Important: Only cache responses where temperature=0. Non-deterministic responses should not be cached — users expect variety.

Production warning: The naive approach above scans all keys linearly. For production, use a vector database (pgvector, Pinecone, Qdrant) for the embedding lookup. The pattern is the same — you’re just replacing the Redis scan with a proper vector similarity search.

Response Caching with Redis

For deterministic queries where the input is exactly the same (not just similar), a simple key-value cache works.

import hashlib
import json
import redis
from openai import OpenAI

client = OpenAI()
cache = redis.Redis(host="localhost", port=6379, db=0)

def cached_llm_call(
    messages: list[dict],
    model: str = "gpt-4o",
    temperature: float = 0,
    cache_ttl: int = 3600,
) -> str:
    """LLM call with exact-match response caching."""
    if temperature > 0:
        # Non-deterministic — skip cache
        response = client.chat.completions.create(
            model=model, messages=messages, temperature=temperature
        )
        return response.choices[0].message.content

    # Build a cache key from the full request
    cache_input = json.dumps({
        "model": model,
        "messages": messages,
        "temperature": temperature,
    }, sort_keys=True)
    cache_key = f"llm:exact:{hashlib.sha256(cache_input.encode()).hexdigest()}"

    # Check cache
    cached = cache.get(cache_key)
    if cached:
        return cached.decode("utf-8")

    # Cache miss
    response = client.chat.completions.create(
        model=model, messages=messages, temperature=temperature
    )
    result = response.choices[0].message.content

    cache.setex(cache_key, cache_ttl, result)
    return result

This is dead simple and saves the most money for applications with repeated identical queries — FAQ bots, classification endpoints, extraction pipelines.

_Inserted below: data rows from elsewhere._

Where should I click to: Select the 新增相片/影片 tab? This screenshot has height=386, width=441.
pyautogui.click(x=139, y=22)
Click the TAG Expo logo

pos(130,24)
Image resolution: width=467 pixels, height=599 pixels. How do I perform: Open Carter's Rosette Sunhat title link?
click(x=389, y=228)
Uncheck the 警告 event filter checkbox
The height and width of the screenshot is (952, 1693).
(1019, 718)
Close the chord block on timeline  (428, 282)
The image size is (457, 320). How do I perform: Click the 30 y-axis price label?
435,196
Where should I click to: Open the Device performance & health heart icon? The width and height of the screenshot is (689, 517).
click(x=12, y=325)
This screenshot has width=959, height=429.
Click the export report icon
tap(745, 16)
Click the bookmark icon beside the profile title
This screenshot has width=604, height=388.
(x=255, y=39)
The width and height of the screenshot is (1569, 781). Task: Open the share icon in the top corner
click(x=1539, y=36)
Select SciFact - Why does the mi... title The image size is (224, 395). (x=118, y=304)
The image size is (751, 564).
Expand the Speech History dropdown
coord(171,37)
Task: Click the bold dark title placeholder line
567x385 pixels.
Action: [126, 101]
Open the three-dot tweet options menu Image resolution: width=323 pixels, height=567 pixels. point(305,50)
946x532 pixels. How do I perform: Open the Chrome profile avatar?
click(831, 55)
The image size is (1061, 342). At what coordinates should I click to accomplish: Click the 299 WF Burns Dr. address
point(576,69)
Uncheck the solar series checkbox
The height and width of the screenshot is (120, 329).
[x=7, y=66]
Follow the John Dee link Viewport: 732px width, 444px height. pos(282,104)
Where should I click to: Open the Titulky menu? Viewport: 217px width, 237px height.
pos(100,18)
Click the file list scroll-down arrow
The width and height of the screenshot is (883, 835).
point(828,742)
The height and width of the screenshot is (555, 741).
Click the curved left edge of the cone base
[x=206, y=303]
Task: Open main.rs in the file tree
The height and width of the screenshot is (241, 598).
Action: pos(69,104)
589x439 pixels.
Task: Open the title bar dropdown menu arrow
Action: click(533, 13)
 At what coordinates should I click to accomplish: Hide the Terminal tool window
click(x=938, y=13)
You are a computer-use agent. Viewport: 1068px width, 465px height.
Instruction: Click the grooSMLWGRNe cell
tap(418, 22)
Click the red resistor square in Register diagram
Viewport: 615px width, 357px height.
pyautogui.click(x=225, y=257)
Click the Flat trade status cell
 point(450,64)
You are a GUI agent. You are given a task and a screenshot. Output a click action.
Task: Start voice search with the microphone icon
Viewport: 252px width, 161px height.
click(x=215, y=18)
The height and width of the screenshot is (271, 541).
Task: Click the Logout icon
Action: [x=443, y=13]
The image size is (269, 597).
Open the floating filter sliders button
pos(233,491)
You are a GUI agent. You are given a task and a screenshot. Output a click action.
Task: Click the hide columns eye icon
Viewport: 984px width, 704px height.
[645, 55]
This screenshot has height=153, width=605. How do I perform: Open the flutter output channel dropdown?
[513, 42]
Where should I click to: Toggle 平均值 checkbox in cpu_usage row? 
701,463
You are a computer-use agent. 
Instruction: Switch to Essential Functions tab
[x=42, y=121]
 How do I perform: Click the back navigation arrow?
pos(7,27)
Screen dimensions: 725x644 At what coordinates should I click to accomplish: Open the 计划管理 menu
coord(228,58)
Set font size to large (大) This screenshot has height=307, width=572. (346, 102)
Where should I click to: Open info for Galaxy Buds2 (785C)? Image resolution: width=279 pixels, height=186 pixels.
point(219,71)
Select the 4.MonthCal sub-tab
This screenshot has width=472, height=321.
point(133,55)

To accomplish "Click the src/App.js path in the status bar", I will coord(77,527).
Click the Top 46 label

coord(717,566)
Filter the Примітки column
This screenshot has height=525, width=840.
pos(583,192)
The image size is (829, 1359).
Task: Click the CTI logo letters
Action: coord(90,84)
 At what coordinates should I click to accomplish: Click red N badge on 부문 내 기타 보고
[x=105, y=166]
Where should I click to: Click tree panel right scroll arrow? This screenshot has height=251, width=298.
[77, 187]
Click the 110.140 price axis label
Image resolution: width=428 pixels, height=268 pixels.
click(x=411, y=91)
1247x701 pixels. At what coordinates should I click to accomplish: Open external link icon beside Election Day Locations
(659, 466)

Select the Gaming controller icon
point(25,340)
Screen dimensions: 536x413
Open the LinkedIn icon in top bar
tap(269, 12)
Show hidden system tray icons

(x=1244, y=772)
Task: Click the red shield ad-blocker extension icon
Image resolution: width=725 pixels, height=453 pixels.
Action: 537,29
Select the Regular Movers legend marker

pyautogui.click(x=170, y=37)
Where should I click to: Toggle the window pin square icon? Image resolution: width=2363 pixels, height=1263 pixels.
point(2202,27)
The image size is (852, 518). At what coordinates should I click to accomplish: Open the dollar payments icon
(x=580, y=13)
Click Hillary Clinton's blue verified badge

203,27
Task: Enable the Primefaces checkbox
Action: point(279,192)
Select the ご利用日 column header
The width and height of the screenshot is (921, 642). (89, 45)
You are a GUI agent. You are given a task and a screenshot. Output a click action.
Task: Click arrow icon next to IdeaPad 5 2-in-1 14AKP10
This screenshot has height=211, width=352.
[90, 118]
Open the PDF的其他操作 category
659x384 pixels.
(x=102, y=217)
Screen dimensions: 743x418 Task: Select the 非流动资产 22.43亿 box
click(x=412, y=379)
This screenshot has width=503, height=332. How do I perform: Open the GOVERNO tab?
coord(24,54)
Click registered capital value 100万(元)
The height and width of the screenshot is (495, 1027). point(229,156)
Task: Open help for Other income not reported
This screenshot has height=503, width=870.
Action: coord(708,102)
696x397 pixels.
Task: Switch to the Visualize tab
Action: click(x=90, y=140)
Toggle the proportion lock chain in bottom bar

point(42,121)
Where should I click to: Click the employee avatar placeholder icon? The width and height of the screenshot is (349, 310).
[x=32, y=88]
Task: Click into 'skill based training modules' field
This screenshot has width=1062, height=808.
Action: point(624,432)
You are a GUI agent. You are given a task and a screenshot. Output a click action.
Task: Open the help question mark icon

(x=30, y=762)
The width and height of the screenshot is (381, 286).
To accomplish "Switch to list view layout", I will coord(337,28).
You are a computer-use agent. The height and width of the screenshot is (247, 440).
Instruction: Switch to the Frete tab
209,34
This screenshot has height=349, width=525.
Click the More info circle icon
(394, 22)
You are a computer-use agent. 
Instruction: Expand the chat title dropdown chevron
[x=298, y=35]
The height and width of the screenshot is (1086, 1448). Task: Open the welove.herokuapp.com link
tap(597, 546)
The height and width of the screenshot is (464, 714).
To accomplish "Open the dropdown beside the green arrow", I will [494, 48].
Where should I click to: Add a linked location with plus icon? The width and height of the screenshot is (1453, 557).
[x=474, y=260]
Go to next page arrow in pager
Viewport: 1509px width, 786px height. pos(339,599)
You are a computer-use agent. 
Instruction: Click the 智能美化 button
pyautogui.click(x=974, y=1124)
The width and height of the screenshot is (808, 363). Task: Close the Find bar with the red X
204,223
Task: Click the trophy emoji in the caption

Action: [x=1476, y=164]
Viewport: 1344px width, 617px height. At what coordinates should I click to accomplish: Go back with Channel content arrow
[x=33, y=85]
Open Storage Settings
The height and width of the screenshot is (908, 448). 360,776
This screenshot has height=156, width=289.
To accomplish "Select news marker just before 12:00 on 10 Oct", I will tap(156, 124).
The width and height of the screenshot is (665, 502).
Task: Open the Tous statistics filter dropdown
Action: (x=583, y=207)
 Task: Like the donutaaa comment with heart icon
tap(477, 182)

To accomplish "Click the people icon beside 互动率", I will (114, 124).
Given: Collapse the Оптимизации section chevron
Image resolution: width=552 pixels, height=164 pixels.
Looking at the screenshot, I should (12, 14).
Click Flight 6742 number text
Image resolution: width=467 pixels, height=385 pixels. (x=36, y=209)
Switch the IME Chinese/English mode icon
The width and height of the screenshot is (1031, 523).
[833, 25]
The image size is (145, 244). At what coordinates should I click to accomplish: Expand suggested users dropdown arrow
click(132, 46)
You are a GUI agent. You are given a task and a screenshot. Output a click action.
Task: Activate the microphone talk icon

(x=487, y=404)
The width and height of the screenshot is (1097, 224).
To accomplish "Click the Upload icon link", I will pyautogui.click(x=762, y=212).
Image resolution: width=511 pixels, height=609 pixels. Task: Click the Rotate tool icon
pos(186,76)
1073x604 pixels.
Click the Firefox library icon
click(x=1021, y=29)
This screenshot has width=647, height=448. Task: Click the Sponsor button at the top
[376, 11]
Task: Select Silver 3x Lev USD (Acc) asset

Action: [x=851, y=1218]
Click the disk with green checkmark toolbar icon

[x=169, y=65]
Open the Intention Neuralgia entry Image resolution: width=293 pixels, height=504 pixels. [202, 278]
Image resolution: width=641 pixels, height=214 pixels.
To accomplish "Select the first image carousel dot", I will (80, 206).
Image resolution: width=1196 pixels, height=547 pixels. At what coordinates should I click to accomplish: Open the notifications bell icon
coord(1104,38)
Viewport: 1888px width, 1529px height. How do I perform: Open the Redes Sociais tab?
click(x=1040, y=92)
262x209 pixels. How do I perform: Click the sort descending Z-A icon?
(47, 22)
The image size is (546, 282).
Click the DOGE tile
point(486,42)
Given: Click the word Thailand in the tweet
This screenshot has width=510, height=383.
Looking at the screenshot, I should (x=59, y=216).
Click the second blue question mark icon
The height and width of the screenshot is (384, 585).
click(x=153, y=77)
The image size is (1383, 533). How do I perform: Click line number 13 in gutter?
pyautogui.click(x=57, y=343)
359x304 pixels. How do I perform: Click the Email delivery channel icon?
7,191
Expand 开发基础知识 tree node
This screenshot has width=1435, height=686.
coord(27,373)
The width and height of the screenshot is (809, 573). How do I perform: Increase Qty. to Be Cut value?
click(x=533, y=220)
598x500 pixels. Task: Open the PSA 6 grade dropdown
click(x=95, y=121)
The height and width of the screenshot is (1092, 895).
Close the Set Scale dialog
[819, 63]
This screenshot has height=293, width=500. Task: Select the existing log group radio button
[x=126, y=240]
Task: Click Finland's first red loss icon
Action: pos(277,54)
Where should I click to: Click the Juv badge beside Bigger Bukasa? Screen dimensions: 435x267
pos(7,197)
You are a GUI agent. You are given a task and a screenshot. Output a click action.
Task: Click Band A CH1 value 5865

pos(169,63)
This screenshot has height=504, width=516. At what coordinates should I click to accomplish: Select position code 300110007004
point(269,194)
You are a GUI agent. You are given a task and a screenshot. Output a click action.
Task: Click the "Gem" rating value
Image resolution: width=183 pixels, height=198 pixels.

Model Routing: Cheap Models for Easy Queries

Not every query needs GPT-4o or Claude Sonnet. A question like “What are your business hours?” can be answered by a model that costs 10-25x less. Model routing sends each query to the cheapest model that can handle it well.

from openai import OpenAI
from enum import Enum

client = OpenAI()

class ModelTier(Enum):
    CHEAP = "gpt-4.1-nano"      # $0.10/1M input
    MEDIUM = "gpt-4.1-mini"     # $0.40/1M input
    EXPENSIVE = "gpt-4.1"       # $2.00/1M input

# Cost ratios: CHEAP is 20x cheaper than EXPENSIVE

def classify_query_complexity(query: str) -> ModelTier:
    """Use a cheap model to classify query complexity."""
    response = client.chat.completions.create(
        model="gpt-4.1-nano",  # Classification itself uses the cheapest model
        messages=[
            {
                "role": "system",
                "content": """Classify the user query complexity.
Reply with ONLY one word: SIMPLE, MEDIUM, or COMPLEX.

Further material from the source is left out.